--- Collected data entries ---

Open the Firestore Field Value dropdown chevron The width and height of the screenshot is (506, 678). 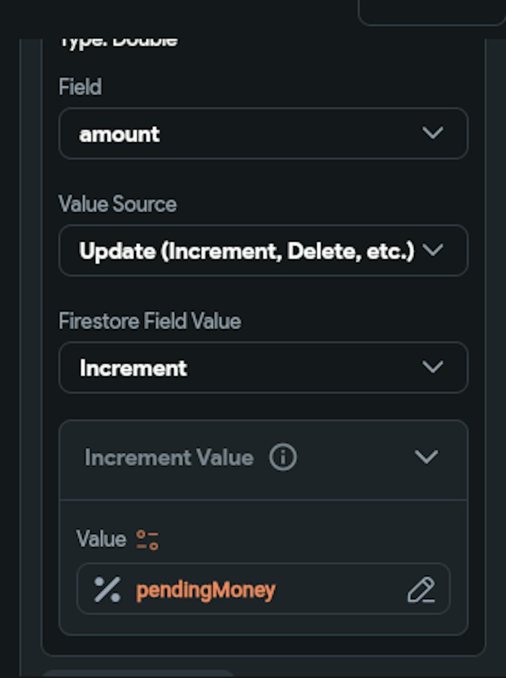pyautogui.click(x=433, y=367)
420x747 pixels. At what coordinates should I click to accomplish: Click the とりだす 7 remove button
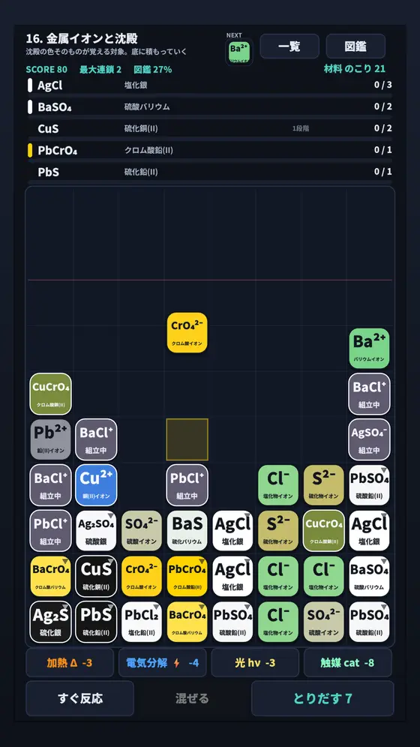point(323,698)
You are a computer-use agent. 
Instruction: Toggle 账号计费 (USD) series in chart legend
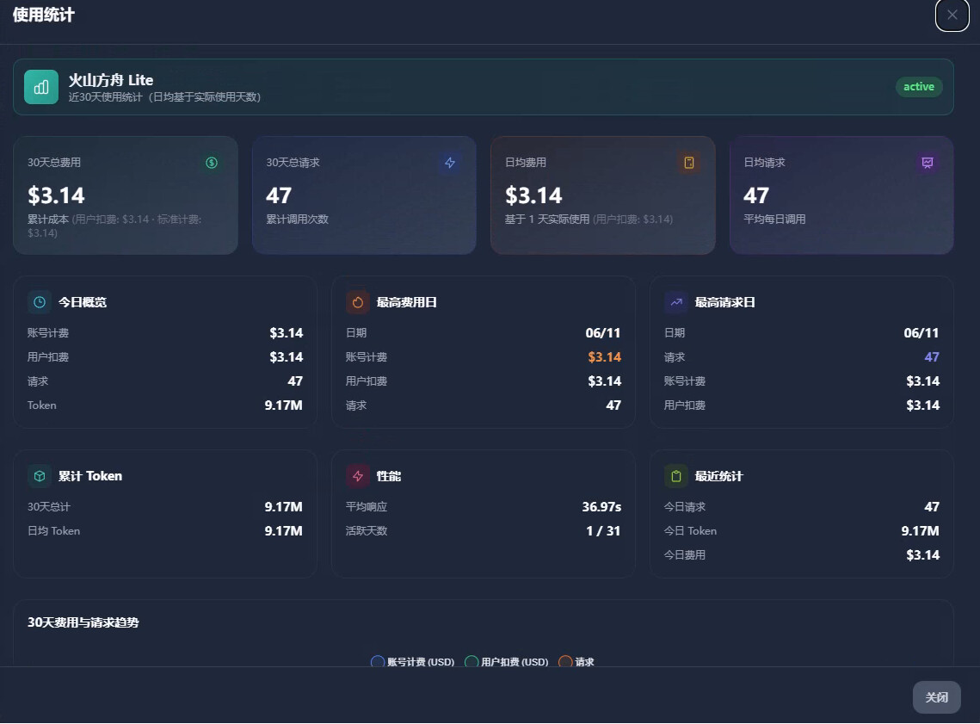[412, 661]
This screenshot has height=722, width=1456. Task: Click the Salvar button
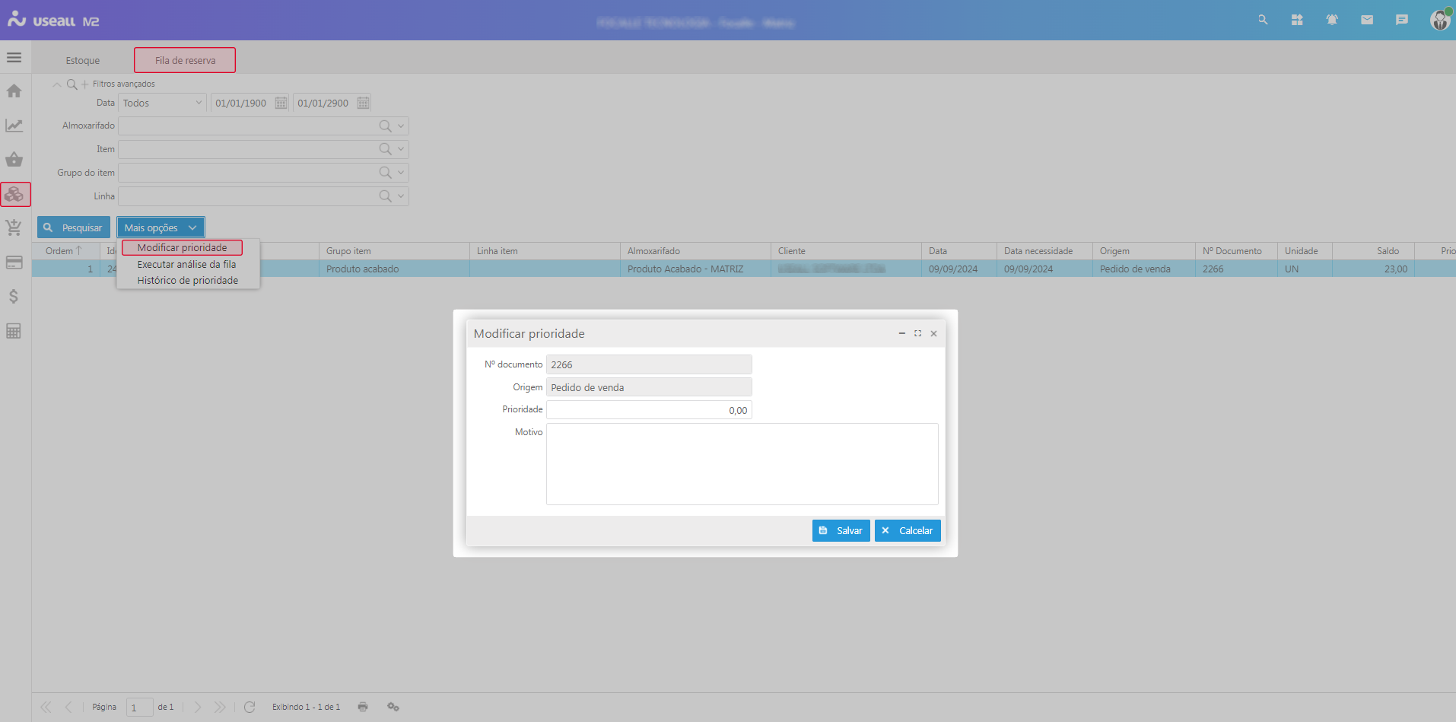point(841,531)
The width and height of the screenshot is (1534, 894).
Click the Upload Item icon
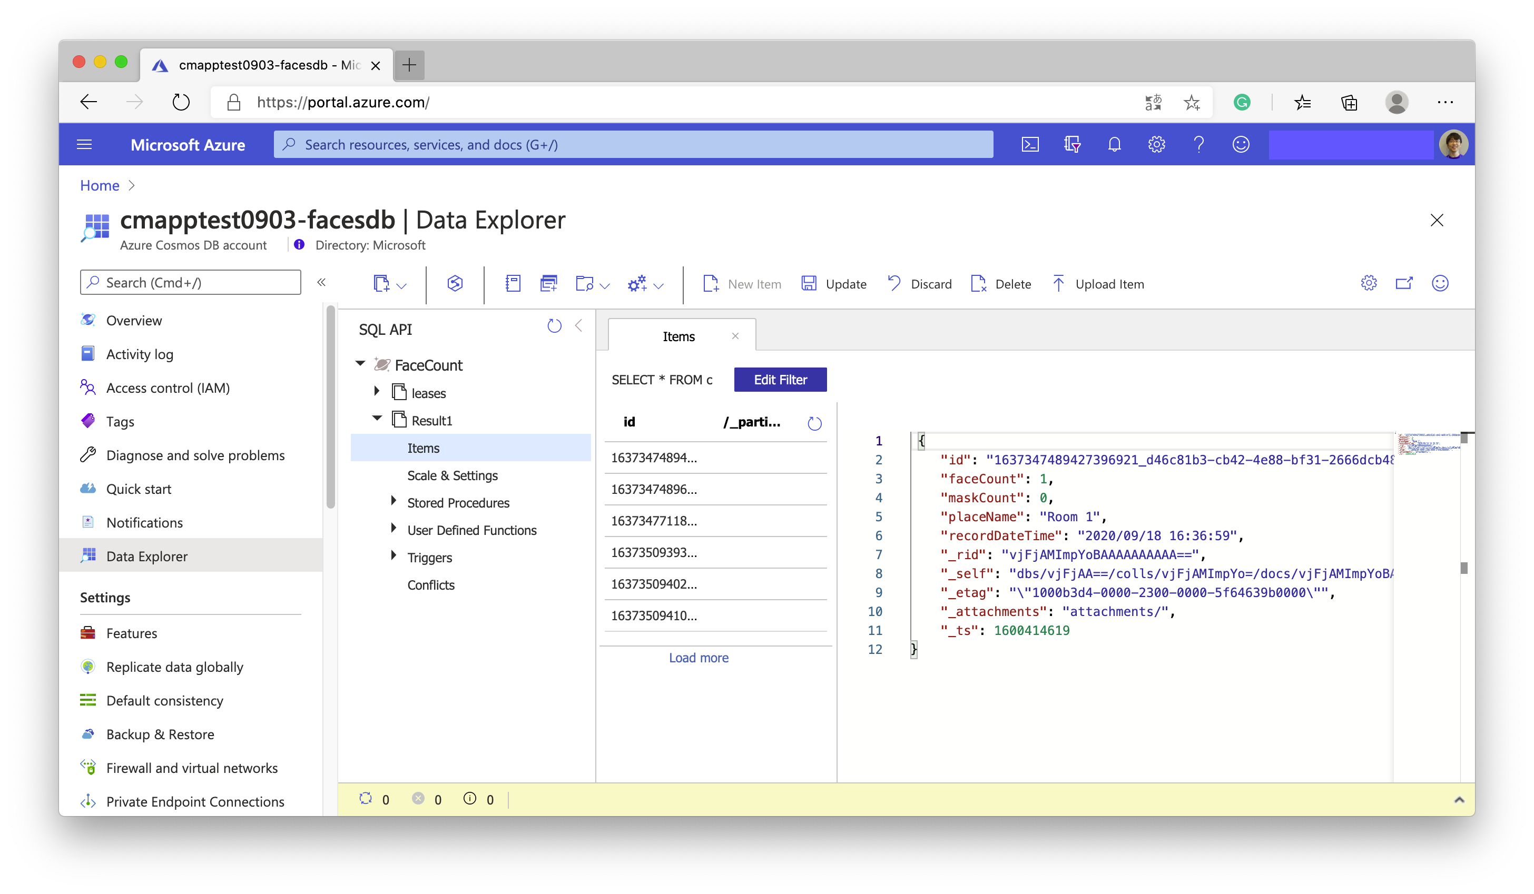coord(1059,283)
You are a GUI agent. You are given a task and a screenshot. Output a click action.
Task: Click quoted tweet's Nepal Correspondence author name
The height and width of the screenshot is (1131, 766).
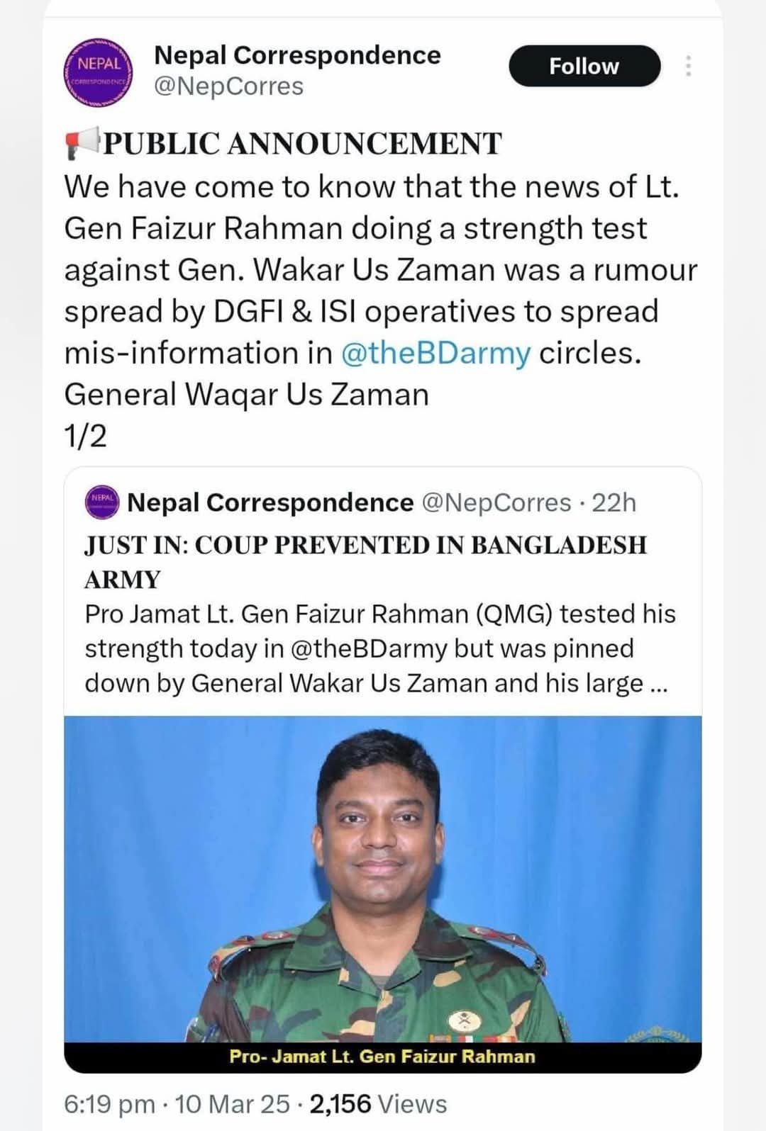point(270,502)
---
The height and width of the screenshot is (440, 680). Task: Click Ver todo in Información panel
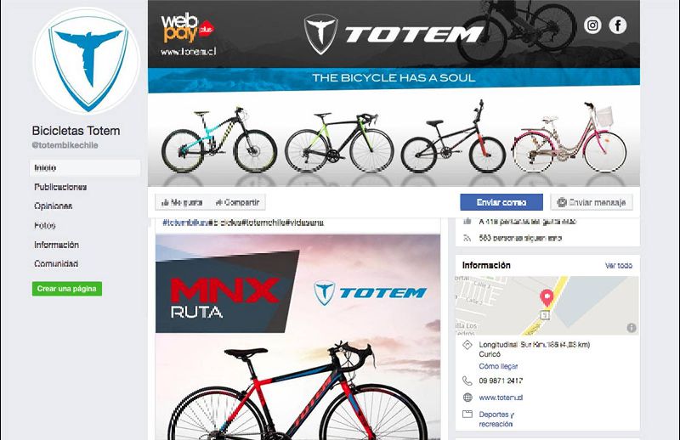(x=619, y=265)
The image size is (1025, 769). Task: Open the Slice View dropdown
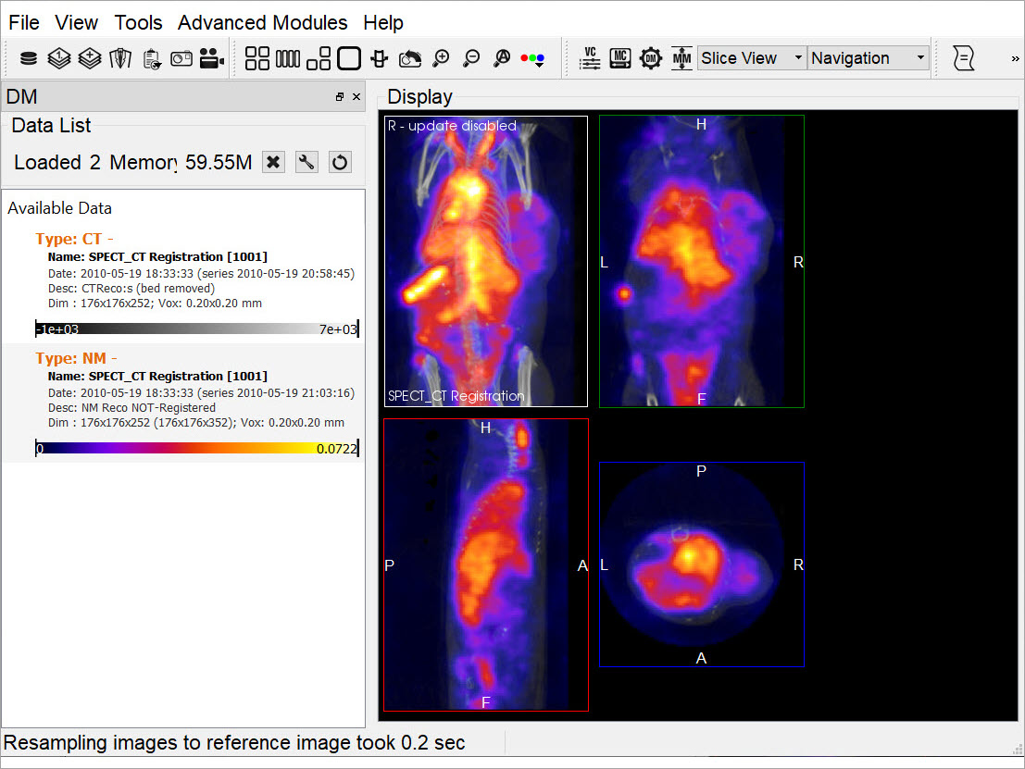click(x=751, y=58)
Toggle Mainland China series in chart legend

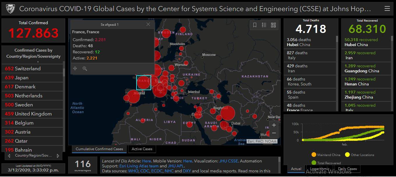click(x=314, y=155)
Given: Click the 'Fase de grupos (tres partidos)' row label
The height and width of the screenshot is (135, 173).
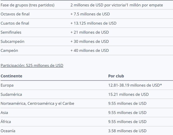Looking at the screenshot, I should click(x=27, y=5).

--- Exercise prompt ---
Copy all lines of the records that have the string "agent" in them.

--- Written reply ---
You are a computer-use agent. 
You are a GUI agent. You are given a task and a screenshot. Output a click action.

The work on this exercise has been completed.